In the weeks leading up to getting this tooth removed, I talked to people in several dental/oral surgery offices, including the one where I was treated regularly for over fifteen years.  Some of the realized that I was not trying to be ridiculous and that there were rock solid reasons for me to want certain materials to be used, certain meds to be avoided and so on.  But, as there usually are, there were also several people who just thought I was being particular and difficult.  When people think this about me, they usually believe I have an anxiety disorder and that my need to control things is an extension of that.

And when they say to me, “You can’t control everything” with a snotty lilt on the last syllable, it’s not a bitchy imparting of a common adage.  It’s a warning.  For me, not being able to control everything could be catastrophic.  In some instances, it could be fatal.
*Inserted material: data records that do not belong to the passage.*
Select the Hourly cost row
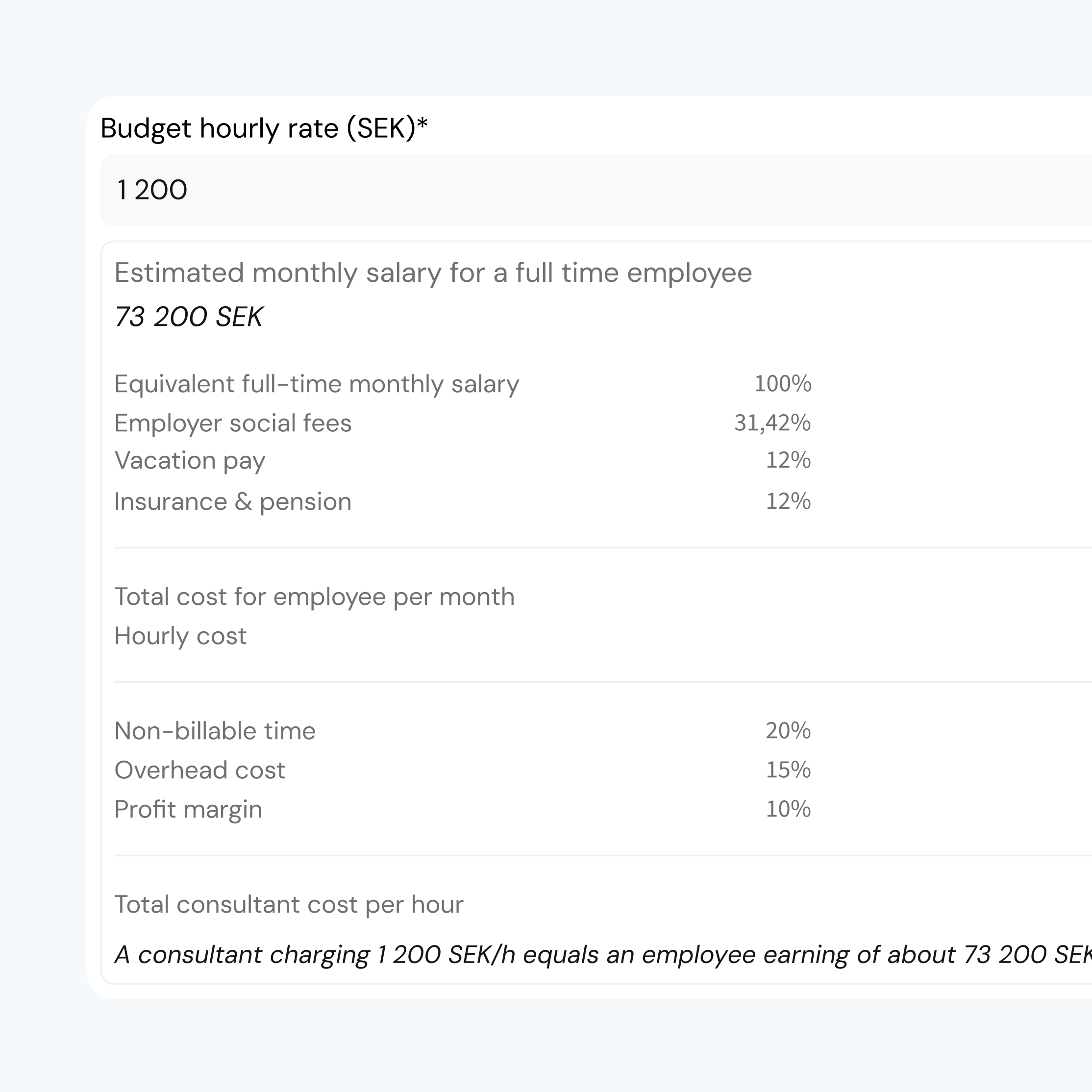 180,637
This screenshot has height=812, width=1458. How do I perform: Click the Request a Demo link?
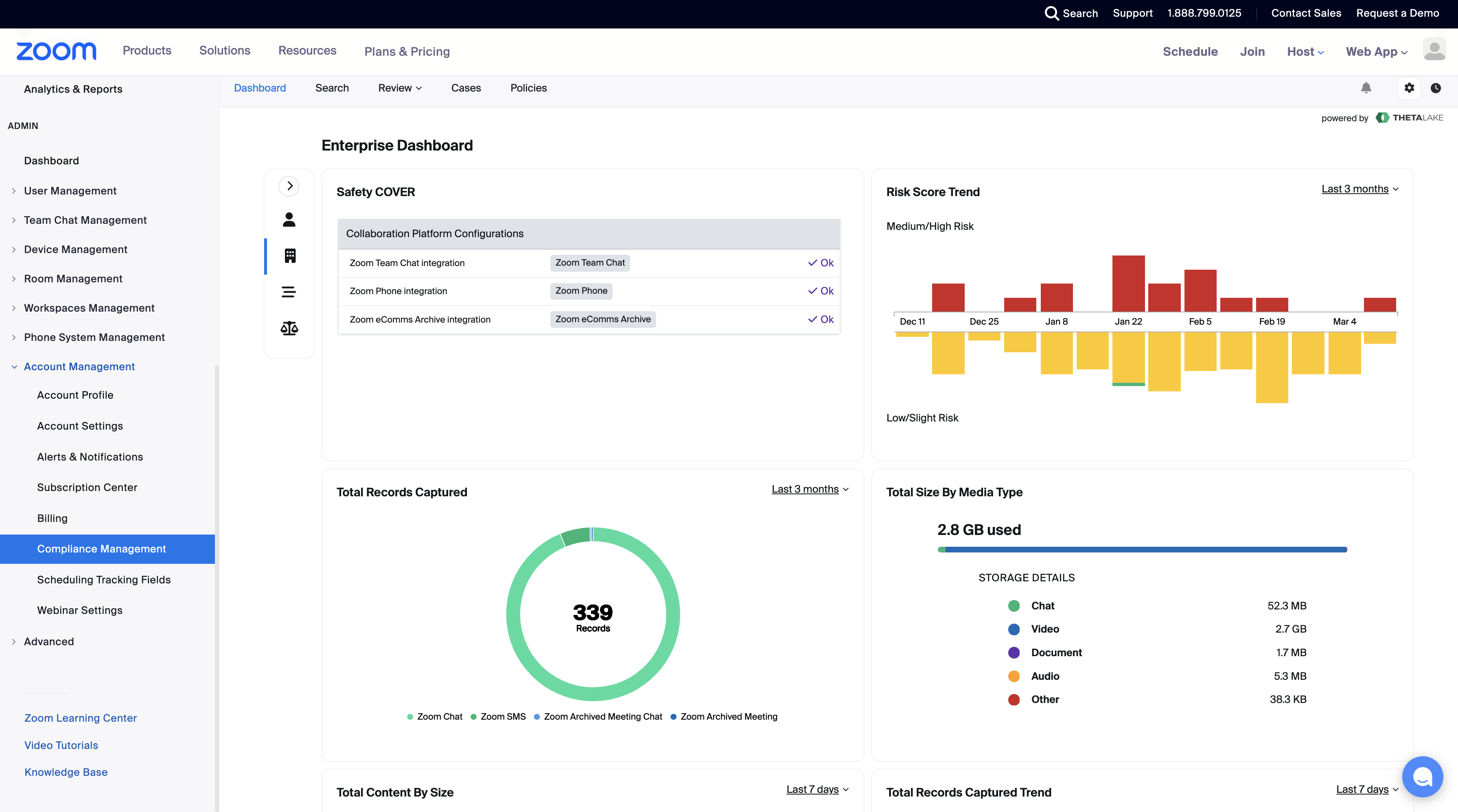pyautogui.click(x=1397, y=13)
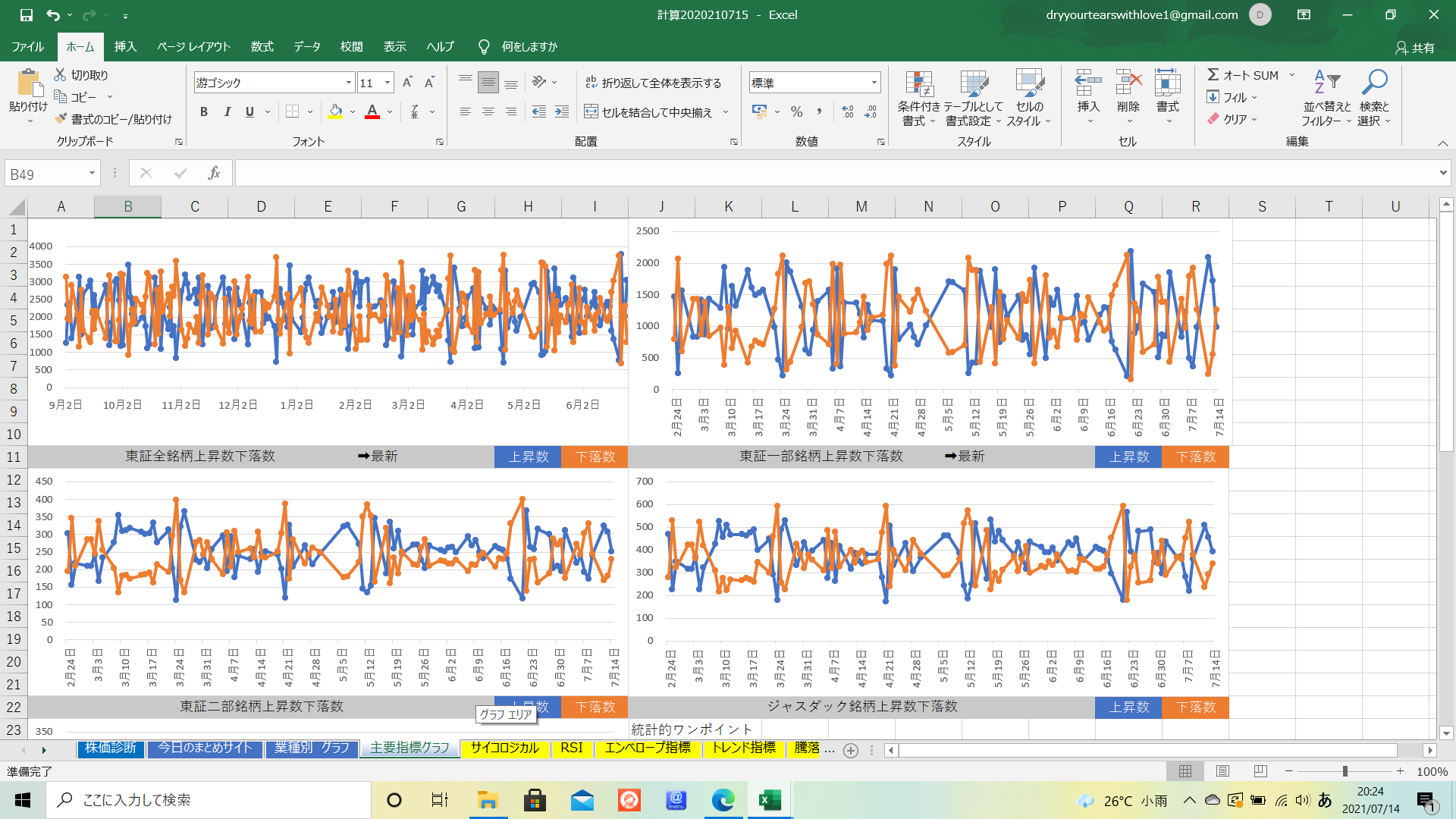The image size is (1456, 819).
Task: Click the Cut scissors icon
Action: pyautogui.click(x=61, y=75)
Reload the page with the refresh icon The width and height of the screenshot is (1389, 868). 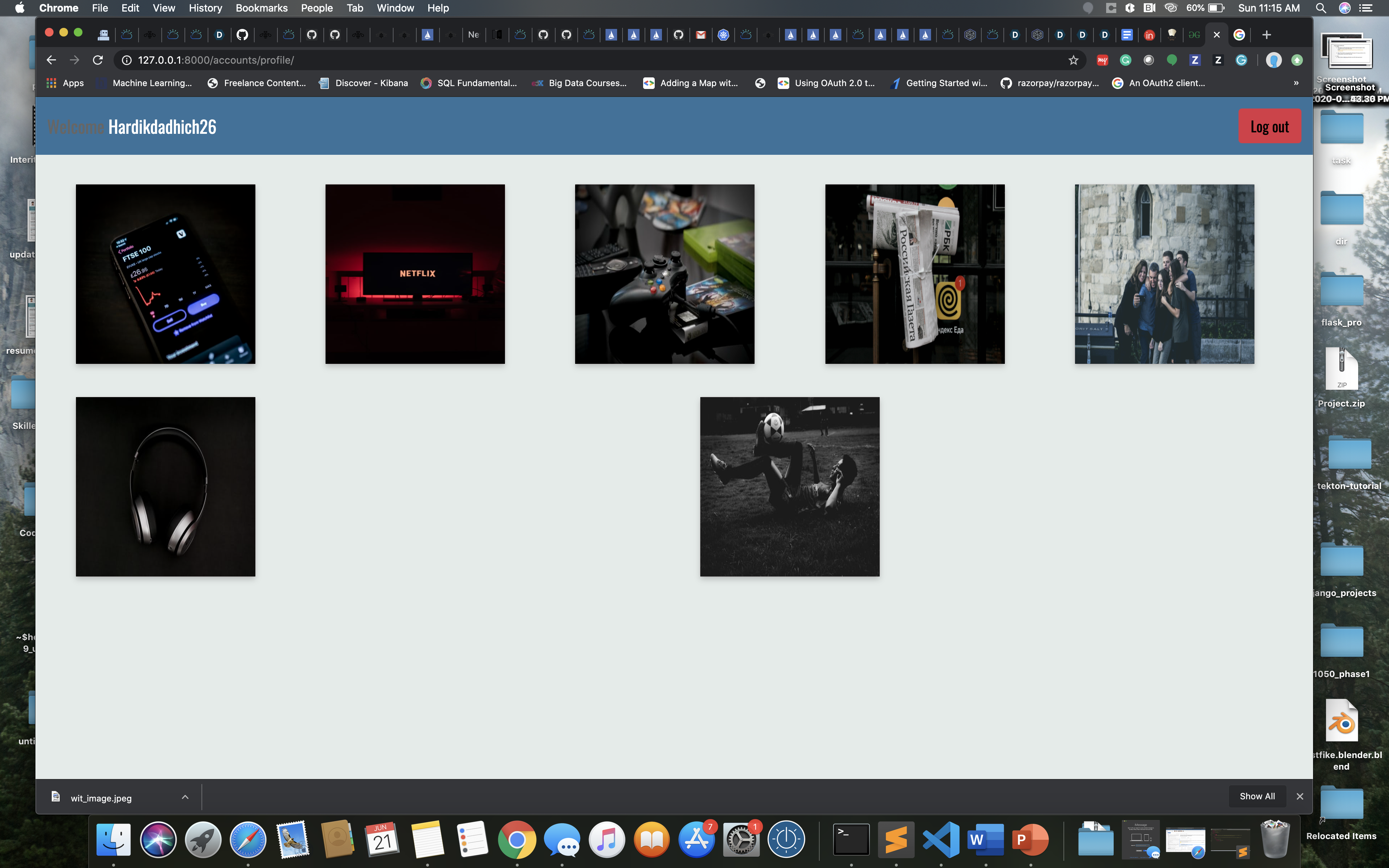click(x=98, y=60)
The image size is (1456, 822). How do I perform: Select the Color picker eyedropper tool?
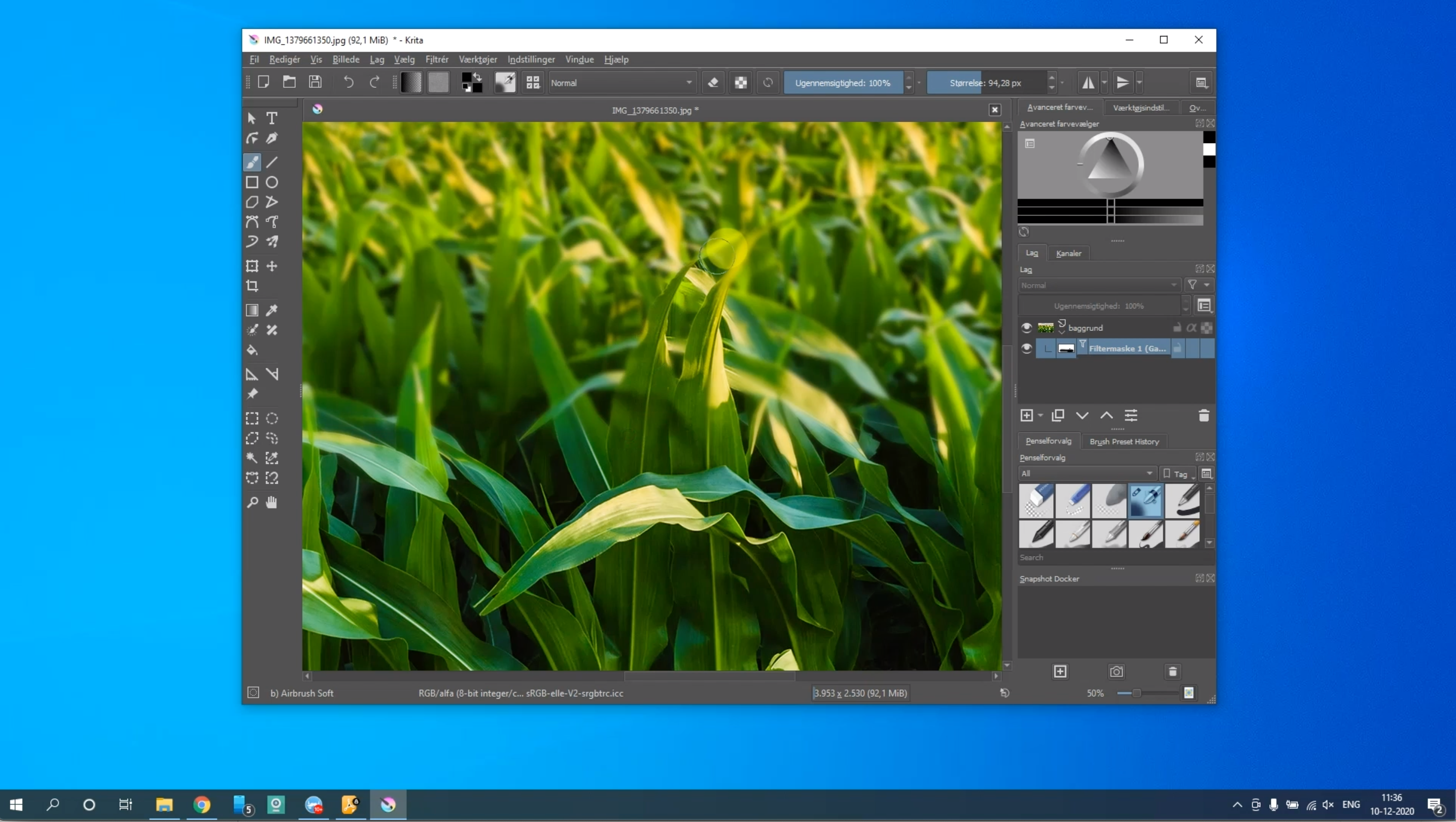[x=272, y=311]
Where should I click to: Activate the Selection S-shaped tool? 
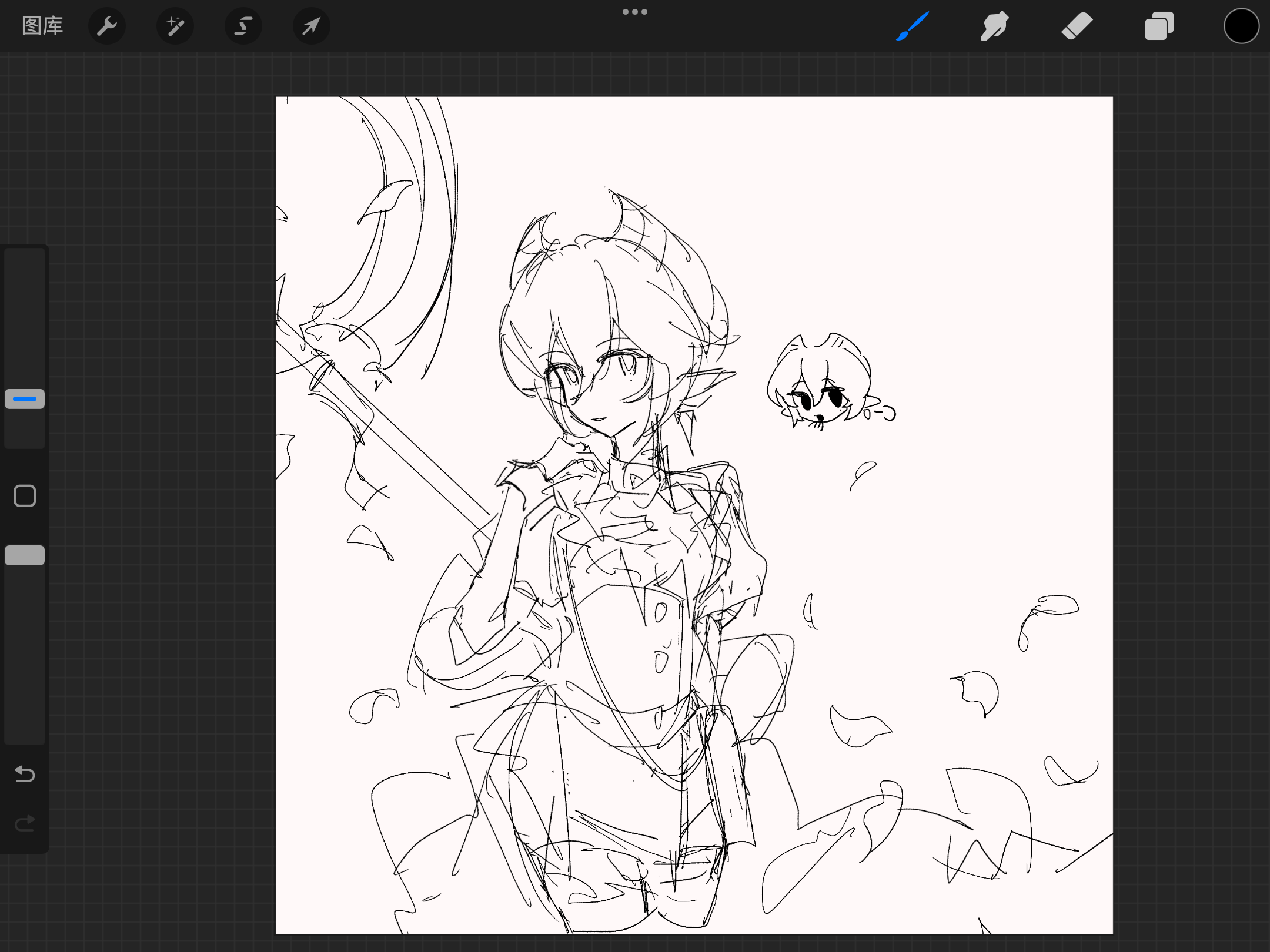coord(243,26)
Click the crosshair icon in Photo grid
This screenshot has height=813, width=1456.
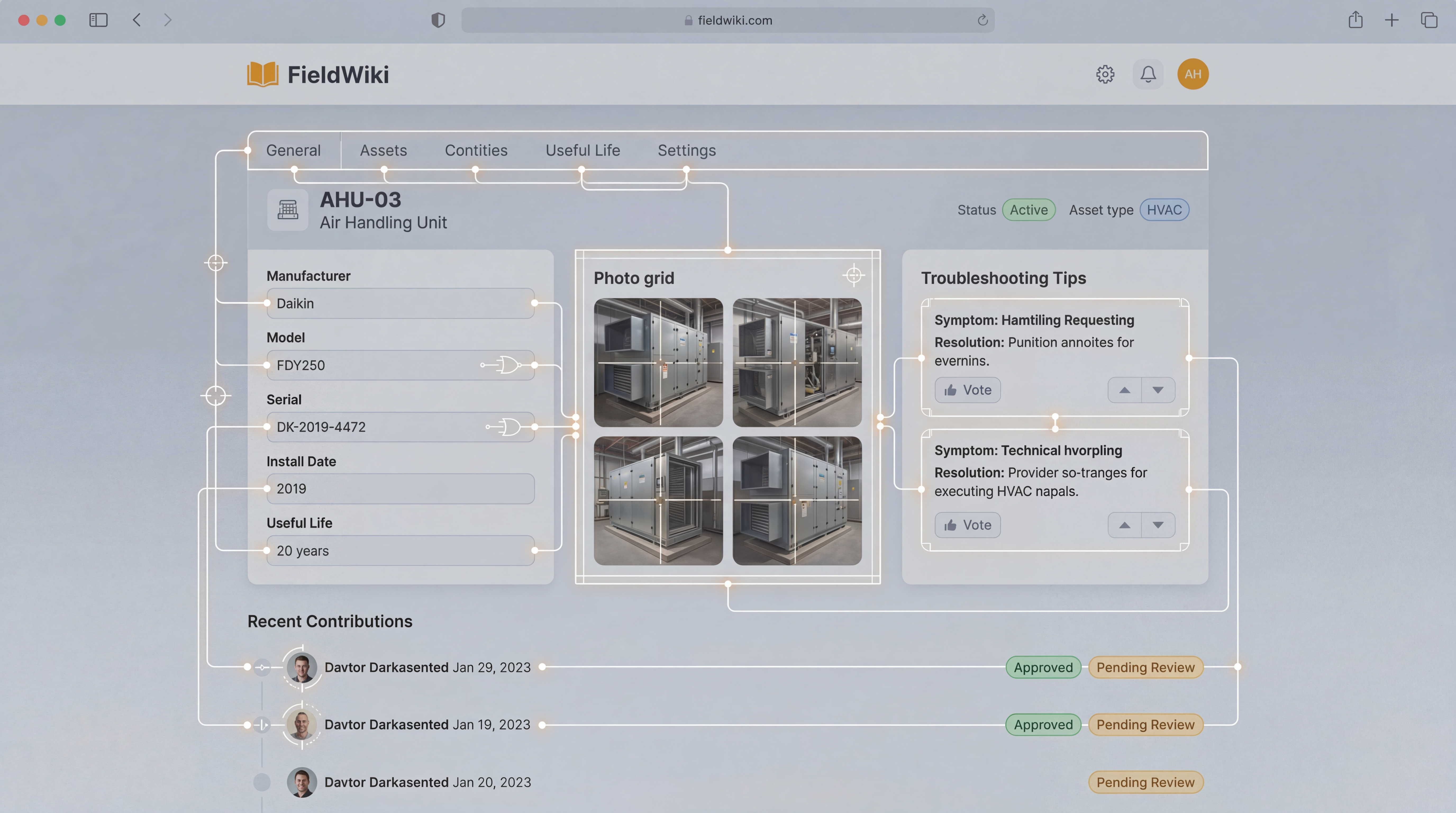pyautogui.click(x=853, y=275)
The need to understand the entire procedure and know everything is not something I relish.  It is exhausting and scary.  Even when everything is done right – like my extraction on Tuesday – there are still risks.  There is still an unseen hand that can push us over the edge for no reason at all.

I have a short speech that I give to every single provider I meet who has not met me before.  It starts with, “Before we get started, I have a mast cell disease.  Have you ever treated anyone with that before?” I hit all the high notes briefly and tell them I will be using my Epipen first and then asking for help if I anaphylax, not the other way around.

Tonight I gave my speech to a new nurse.  We chatted about mast cell disease for a while.  “Does it bother you?  Having to teach everyone about this?”

It doesn’t, but if it did, it wouldn’t matter.  It’s my only chance to stay ahead of the unseen hand.